RECORDS:

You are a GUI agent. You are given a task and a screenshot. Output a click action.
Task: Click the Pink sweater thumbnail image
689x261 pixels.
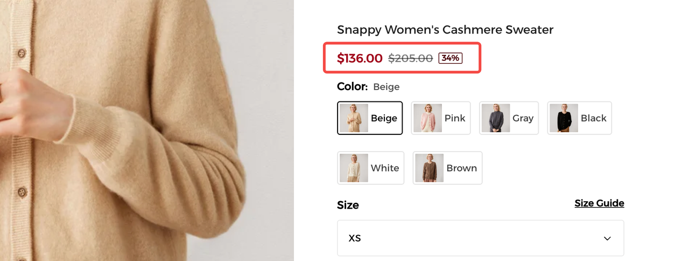[x=427, y=118]
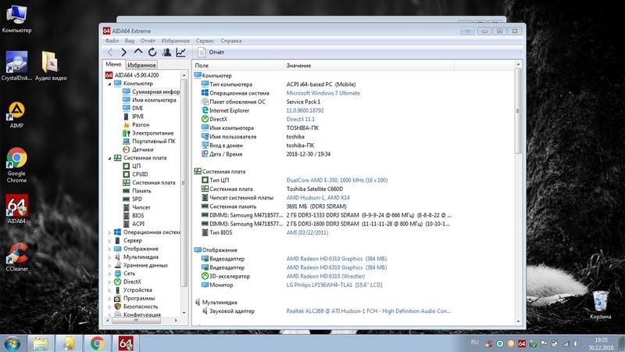
Task: Click the Refresh toolbar icon
Action: (152, 52)
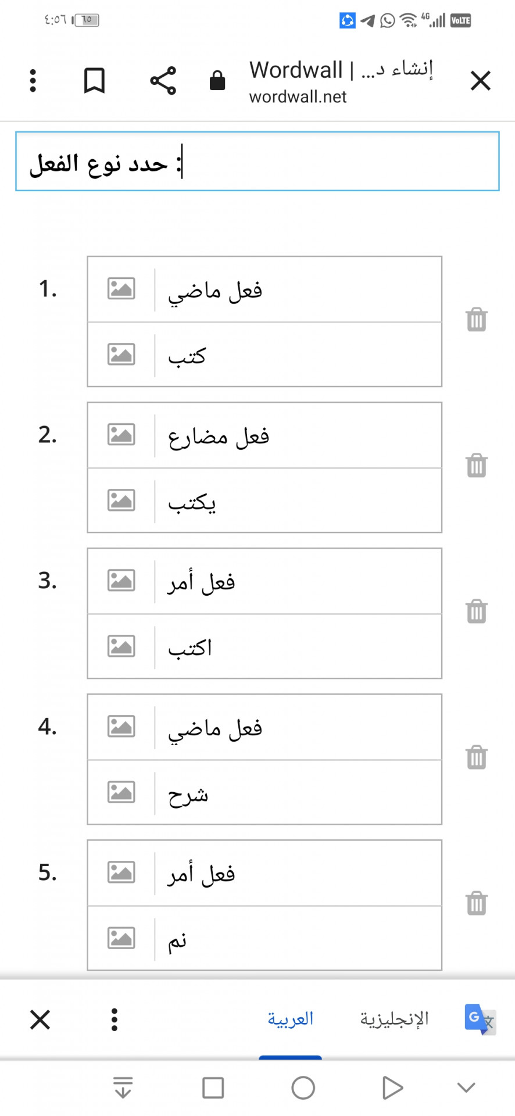Viewport: 515px width, 1116px height.
Task: Bookmark this Wordwall page
Action: pyautogui.click(x=94, y=80)
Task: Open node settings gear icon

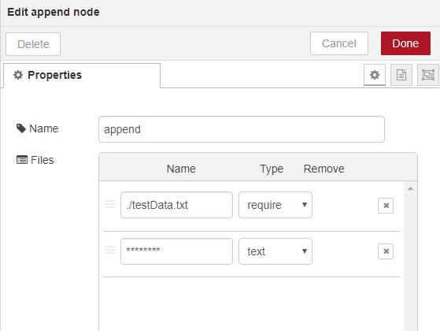Action: [x=375, y=75]
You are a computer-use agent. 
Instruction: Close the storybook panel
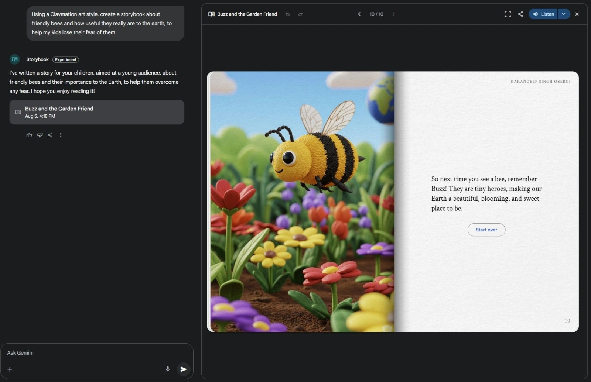(577, 14)
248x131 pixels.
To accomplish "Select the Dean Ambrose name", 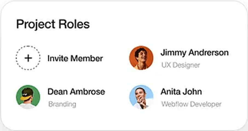I will 76,91.
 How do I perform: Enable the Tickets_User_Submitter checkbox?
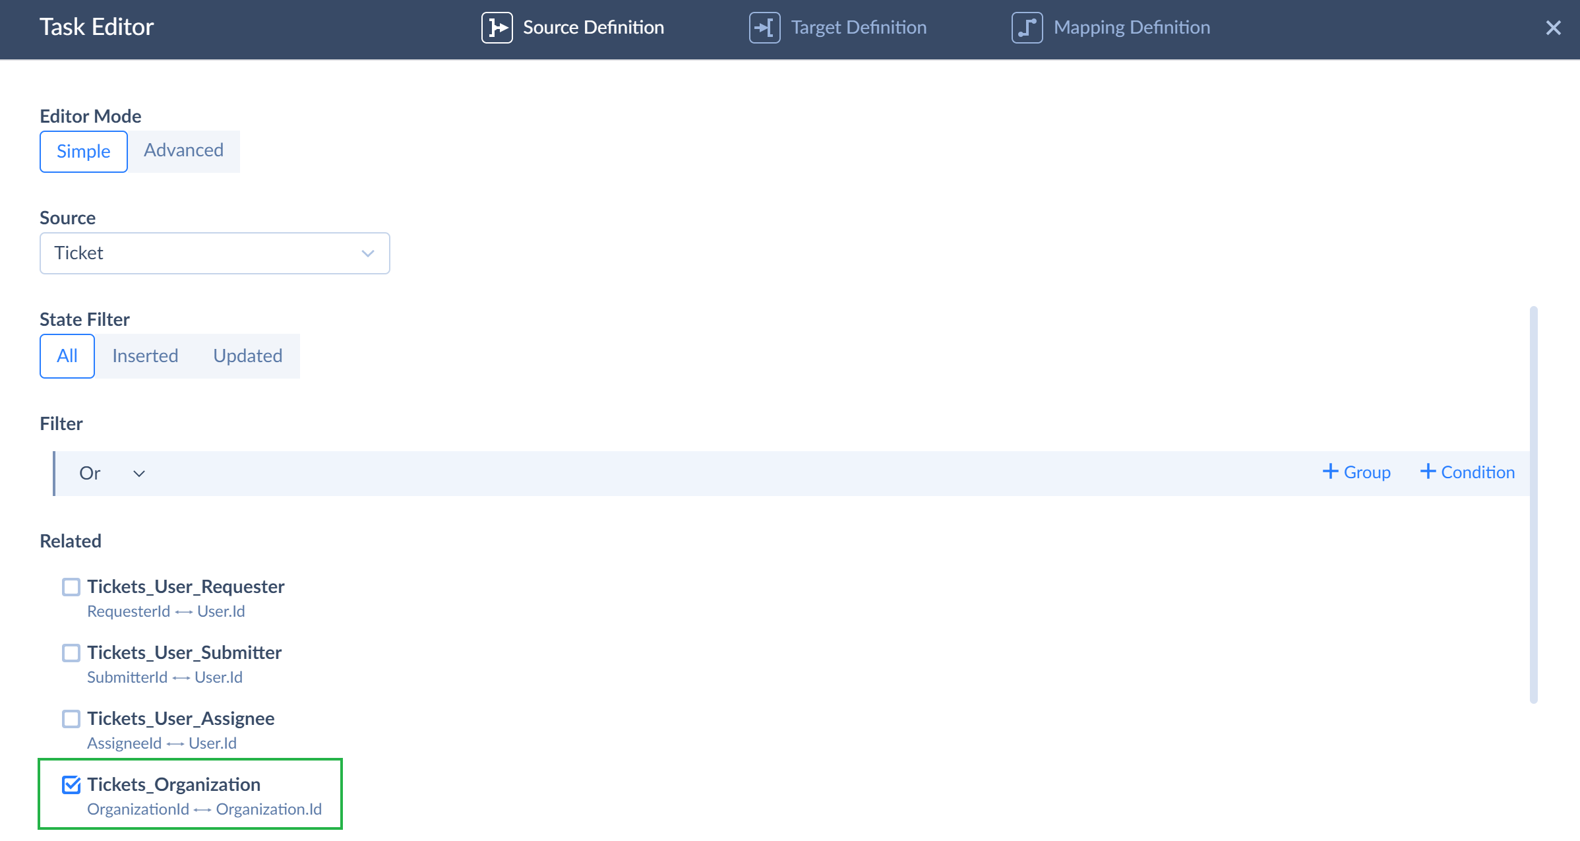tap(70, 652)
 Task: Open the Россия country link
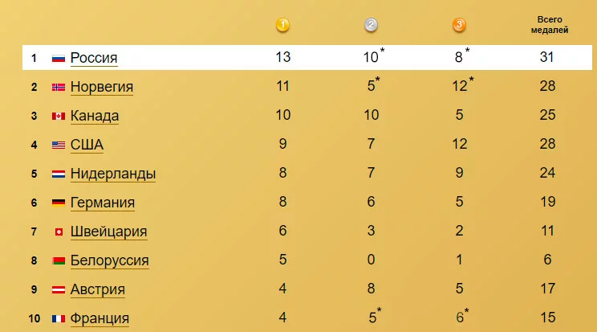[x=94, y=58]
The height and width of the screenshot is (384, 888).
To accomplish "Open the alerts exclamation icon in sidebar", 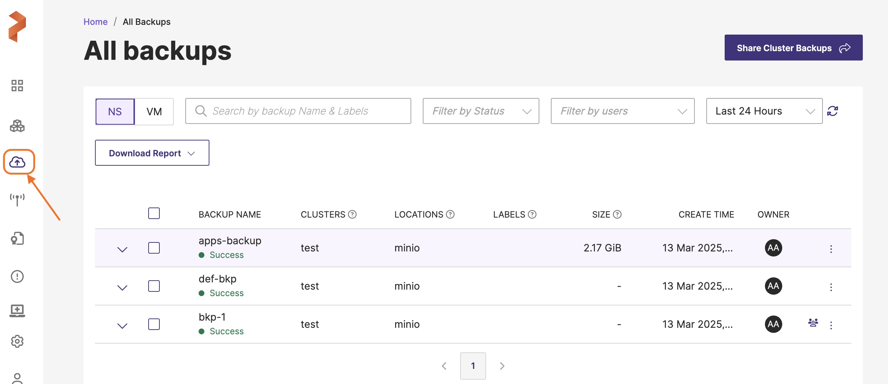I will (17, 276).
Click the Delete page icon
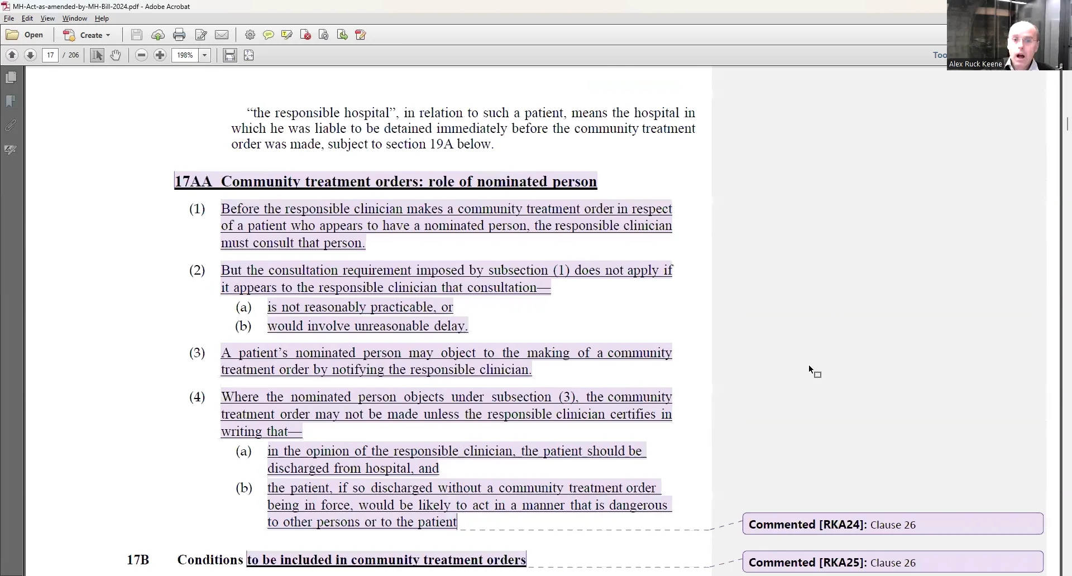This screenshot has width=1072, height=576. pos(305,35)
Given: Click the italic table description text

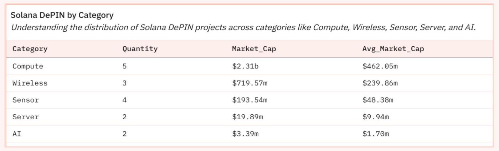Looking at the screenshot, I should [243, 27].
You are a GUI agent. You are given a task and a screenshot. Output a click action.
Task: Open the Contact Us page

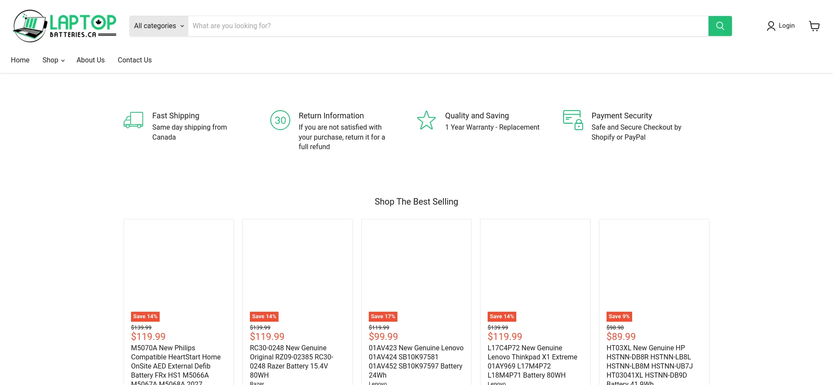(134, 60)
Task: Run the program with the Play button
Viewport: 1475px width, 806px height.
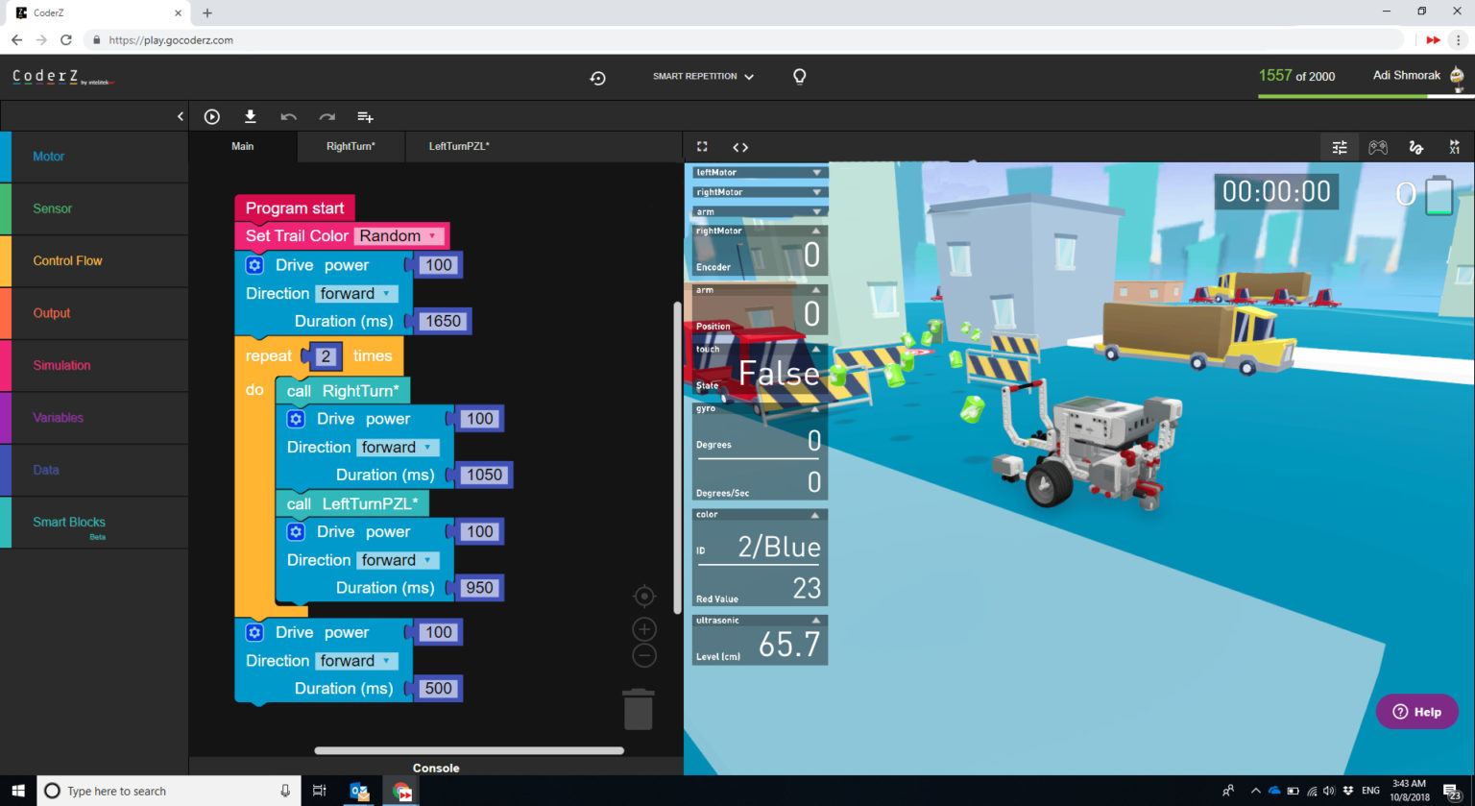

YOUR TASK: List each line in the entries above that contains the word "page". Case counts.

RESULT FOR THIS EXERCISE:
Task: Bookmark this Wordwall page
Click the Delete page icon
Task: Open the Contact Us page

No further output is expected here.